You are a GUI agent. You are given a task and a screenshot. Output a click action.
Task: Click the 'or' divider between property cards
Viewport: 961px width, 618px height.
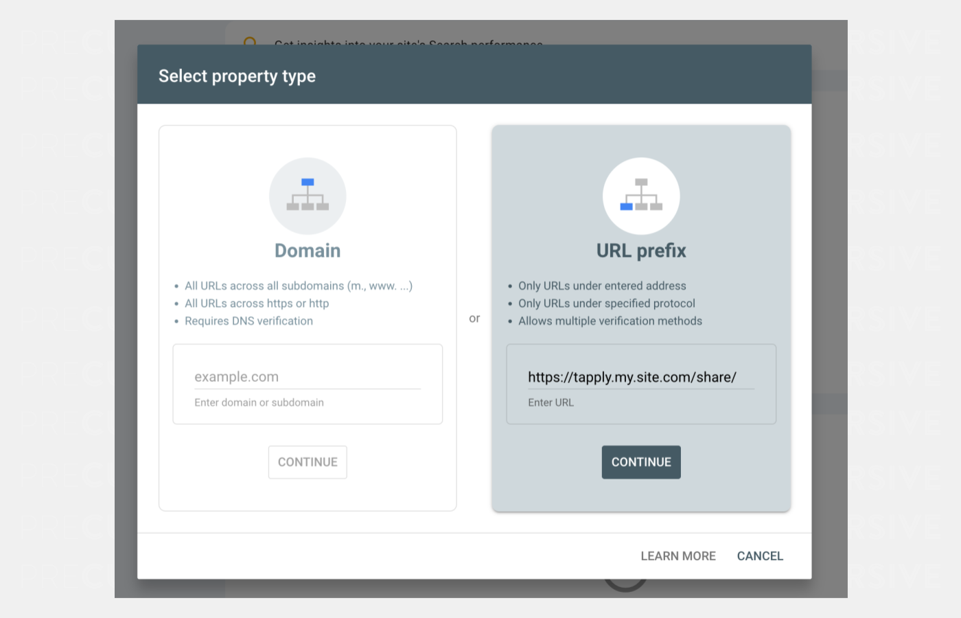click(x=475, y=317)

---

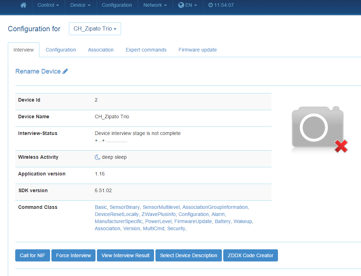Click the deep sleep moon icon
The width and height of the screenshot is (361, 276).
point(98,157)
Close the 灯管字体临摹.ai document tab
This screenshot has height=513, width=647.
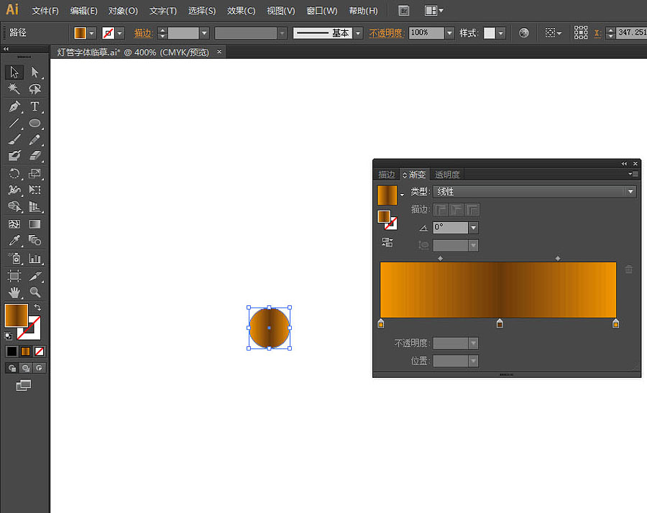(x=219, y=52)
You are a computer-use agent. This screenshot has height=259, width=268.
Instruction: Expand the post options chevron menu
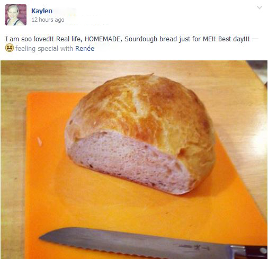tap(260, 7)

WHAT THE EXERCISE ASKS: Where a line in the records above contains the string "agent", return that line.

EXPECTED OUTPUT:
You are a GUI agent. You are given a task and a screenshot. Output a click action.
You are a computer-use agent. This screenshot has height=259, width=268.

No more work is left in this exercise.